Input data below:
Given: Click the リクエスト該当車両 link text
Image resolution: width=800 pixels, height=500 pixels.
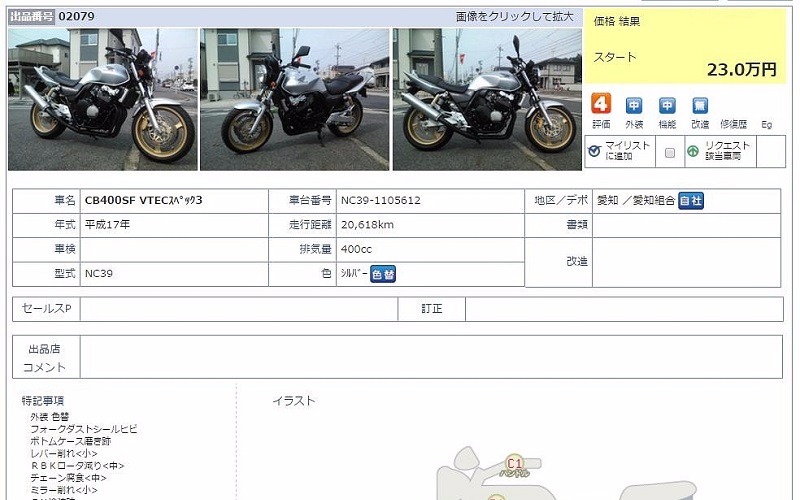Looking at the screenshot, I should [x=728, y=151].
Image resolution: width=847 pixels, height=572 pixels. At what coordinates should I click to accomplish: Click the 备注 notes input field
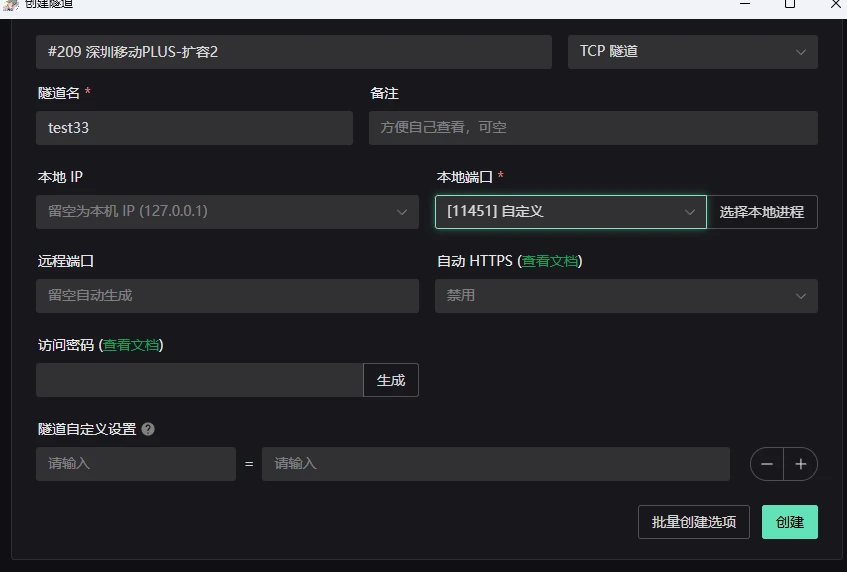click(x=592, y=128)
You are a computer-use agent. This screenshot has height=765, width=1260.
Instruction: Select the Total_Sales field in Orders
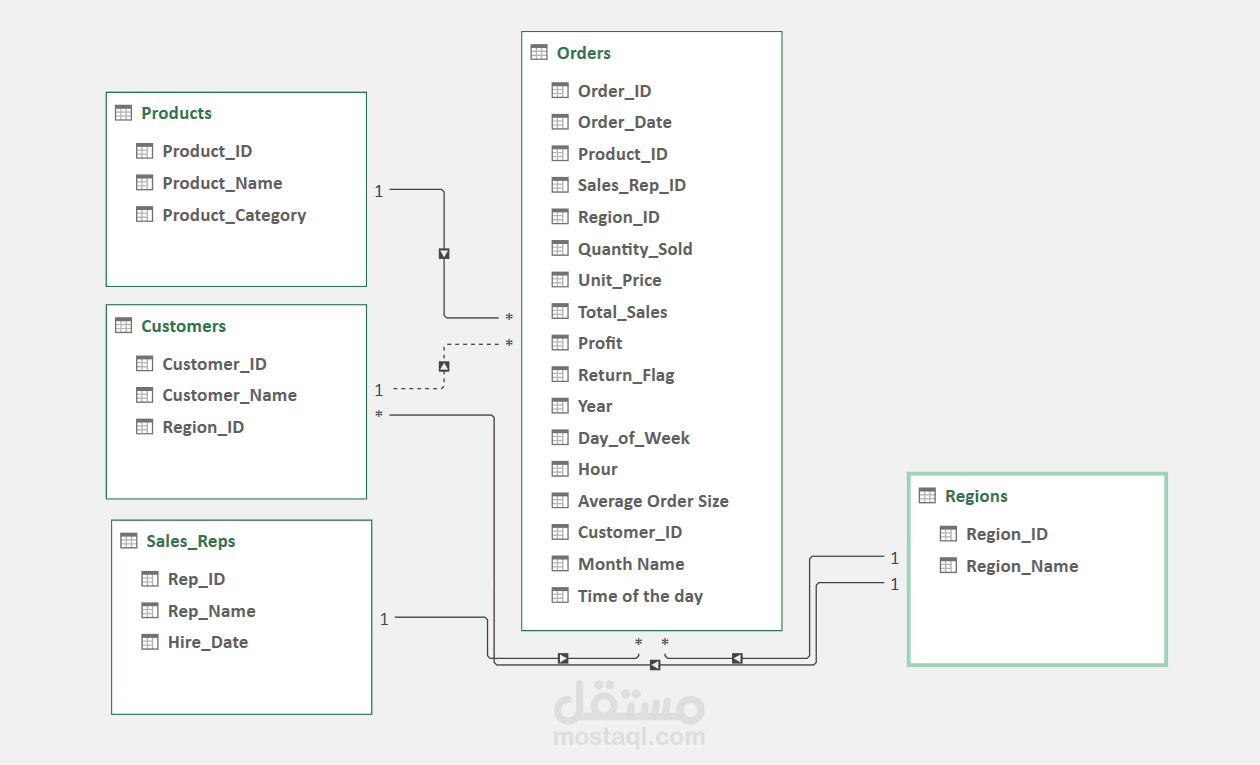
End of Input data.
* _What is needed_:
Only an exact copy belongs in the answer: the lines from the one containing "You are a computer-use" through the end of the records, both ends included, minus the pictures.

* _Problem solution_:
You are a computer-use agent. This screenshot has height=765, width=1260.
Instruction: Select the Total_Sales field in Orders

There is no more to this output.